▶ Records in a dataset
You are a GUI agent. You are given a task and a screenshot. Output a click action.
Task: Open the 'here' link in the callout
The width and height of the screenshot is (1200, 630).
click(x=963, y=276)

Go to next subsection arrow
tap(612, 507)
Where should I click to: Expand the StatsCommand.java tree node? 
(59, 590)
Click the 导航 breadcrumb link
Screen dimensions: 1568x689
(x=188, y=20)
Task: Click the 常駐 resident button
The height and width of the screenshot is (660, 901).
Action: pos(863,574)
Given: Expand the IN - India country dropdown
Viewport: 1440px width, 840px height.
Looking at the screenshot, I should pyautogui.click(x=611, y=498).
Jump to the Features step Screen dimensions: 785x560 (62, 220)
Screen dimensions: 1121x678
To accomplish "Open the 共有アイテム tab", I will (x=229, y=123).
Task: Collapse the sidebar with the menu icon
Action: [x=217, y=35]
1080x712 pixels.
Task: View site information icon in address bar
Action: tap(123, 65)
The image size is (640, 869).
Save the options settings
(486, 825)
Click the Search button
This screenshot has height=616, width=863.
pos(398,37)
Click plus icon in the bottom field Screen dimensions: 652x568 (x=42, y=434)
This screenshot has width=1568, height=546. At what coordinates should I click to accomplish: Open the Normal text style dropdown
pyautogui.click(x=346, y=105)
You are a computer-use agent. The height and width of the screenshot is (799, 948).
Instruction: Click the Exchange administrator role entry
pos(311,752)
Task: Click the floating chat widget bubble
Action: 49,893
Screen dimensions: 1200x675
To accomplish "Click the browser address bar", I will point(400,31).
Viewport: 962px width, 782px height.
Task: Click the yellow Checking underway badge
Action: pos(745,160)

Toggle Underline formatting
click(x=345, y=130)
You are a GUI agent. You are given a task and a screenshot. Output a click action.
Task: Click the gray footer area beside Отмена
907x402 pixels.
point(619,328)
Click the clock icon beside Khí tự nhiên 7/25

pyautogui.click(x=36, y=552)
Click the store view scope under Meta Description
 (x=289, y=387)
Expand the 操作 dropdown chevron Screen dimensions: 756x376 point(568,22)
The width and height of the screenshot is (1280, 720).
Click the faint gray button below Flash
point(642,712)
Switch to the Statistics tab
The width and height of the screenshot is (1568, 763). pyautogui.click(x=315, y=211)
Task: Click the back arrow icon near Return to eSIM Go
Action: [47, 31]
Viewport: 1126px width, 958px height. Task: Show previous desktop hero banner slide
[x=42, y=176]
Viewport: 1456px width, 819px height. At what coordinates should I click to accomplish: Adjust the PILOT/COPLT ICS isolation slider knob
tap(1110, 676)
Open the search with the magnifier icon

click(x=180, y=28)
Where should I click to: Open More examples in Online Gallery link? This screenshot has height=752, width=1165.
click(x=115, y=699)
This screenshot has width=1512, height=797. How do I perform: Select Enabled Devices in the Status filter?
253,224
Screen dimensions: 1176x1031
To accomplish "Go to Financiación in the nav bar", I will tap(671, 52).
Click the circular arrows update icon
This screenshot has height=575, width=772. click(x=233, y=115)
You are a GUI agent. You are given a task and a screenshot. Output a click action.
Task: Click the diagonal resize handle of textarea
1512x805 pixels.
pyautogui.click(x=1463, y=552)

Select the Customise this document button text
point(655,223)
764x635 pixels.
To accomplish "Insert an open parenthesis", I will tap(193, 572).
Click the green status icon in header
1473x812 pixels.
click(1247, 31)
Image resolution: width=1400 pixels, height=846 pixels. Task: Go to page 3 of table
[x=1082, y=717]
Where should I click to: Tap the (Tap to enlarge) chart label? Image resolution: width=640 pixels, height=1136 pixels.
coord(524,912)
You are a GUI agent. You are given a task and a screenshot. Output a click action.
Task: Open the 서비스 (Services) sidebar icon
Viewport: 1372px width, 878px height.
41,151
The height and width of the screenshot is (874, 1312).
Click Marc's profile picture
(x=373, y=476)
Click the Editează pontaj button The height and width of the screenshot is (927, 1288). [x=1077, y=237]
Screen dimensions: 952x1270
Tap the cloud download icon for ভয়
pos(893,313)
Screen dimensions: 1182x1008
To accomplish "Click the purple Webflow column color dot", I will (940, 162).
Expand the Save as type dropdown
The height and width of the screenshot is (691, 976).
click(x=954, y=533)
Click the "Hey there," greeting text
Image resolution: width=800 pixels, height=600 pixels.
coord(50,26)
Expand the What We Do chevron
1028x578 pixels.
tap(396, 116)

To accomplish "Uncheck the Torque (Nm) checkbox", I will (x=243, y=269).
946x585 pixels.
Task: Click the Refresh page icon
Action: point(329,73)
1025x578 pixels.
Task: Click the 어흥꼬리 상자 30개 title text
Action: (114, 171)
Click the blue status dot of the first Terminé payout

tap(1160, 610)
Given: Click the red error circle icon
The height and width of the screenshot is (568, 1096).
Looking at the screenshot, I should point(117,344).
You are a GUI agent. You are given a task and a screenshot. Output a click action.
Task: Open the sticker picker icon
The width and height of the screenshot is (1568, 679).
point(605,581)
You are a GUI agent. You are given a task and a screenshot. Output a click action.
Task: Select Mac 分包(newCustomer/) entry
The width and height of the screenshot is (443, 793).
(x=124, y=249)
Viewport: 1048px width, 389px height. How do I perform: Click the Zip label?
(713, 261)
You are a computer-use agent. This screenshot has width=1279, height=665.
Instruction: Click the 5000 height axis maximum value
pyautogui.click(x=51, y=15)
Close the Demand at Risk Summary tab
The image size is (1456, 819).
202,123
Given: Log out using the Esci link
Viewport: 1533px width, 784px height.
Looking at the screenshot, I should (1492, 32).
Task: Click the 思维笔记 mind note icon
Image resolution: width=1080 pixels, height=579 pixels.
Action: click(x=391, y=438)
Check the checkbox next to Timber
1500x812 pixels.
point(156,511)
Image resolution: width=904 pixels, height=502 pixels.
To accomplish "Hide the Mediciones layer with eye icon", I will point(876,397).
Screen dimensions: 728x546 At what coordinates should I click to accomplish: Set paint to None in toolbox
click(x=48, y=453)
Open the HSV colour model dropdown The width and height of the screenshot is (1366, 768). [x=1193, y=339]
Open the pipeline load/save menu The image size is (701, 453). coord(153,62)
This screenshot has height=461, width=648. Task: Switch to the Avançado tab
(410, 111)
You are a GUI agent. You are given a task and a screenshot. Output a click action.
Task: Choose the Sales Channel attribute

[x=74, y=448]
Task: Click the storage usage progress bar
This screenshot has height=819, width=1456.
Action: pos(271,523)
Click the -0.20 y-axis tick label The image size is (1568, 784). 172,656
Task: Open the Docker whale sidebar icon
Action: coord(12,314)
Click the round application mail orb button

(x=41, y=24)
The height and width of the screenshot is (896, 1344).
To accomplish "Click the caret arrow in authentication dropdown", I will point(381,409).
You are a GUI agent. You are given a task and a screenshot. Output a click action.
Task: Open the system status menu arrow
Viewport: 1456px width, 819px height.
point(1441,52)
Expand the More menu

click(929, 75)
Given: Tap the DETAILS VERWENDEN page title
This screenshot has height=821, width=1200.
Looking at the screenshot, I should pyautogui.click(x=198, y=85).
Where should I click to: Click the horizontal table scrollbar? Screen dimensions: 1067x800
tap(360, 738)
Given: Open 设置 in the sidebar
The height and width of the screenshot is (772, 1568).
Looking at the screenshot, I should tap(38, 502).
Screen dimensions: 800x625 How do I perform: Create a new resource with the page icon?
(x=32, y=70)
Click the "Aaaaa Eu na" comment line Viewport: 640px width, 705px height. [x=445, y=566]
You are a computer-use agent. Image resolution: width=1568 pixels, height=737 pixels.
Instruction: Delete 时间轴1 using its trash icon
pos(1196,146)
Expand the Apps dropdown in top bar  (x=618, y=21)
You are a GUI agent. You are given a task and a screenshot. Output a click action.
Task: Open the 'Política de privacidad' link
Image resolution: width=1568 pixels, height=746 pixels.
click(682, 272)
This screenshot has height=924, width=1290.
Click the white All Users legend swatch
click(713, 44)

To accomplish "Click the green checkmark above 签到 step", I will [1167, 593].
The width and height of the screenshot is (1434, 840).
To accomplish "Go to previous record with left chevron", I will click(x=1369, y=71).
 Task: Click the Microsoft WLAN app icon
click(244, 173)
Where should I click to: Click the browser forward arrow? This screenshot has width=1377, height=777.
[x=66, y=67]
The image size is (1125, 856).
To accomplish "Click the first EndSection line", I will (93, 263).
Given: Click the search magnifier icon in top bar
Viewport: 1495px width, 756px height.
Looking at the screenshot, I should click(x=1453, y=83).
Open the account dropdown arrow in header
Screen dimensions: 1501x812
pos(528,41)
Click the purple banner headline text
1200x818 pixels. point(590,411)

▶ TASK OBJECTIVE
Format the lines from the one containing "Where should I click to: Open" up to and including the one containing "coord(524,912)" as a numbered list, leaving out any blank lines. Include only the lines in that range.

▶ RESULT OF THE EXERCISE
1. Where should I click to: Open More examples in Online Gallery link? This screenshot has height=752, width=1165.
2. click(x=115, y=699)
3. This screenshot has width=1512, height=797. How do I perform: Select Enabled Devices in the Status filter?
4. 253,224
5. Screen dimensions: 1176x1031
6. To accomplish "Go to Financiación in the nav bar", I will tap(671, 52).
7. Click the circular arrows update icon
8. This screenshot has height=575, width=772. click(x=233, y=115)
9. You are a GUI agent. You are given a task and a screenshot. Output a click action.
10. Task: Click the diagonal resize handle of textarea
11. 1512x805 pixels.
12. pyautogui.click(x=1463, y=552)
13. Select the Customise this document button text
14. point(655,223)
15. 764x635 pixels.
16. To accomplish "Insert an open parenthesis", I will tap(193, 572).
17. Click the green status icon in header
18. 1473x812 pixels.
19. click(1247, 31)
20. Image resolution: width=1400 pixels, height=846 pixels. Task: Go to page 3 of table
21. [x=1082, y=717]
22. Where should I click to: Tap the (Tap to enlarge) chart label? Image resolution: width=640 pixels, height=1136 pixels.
23. coord(524,912)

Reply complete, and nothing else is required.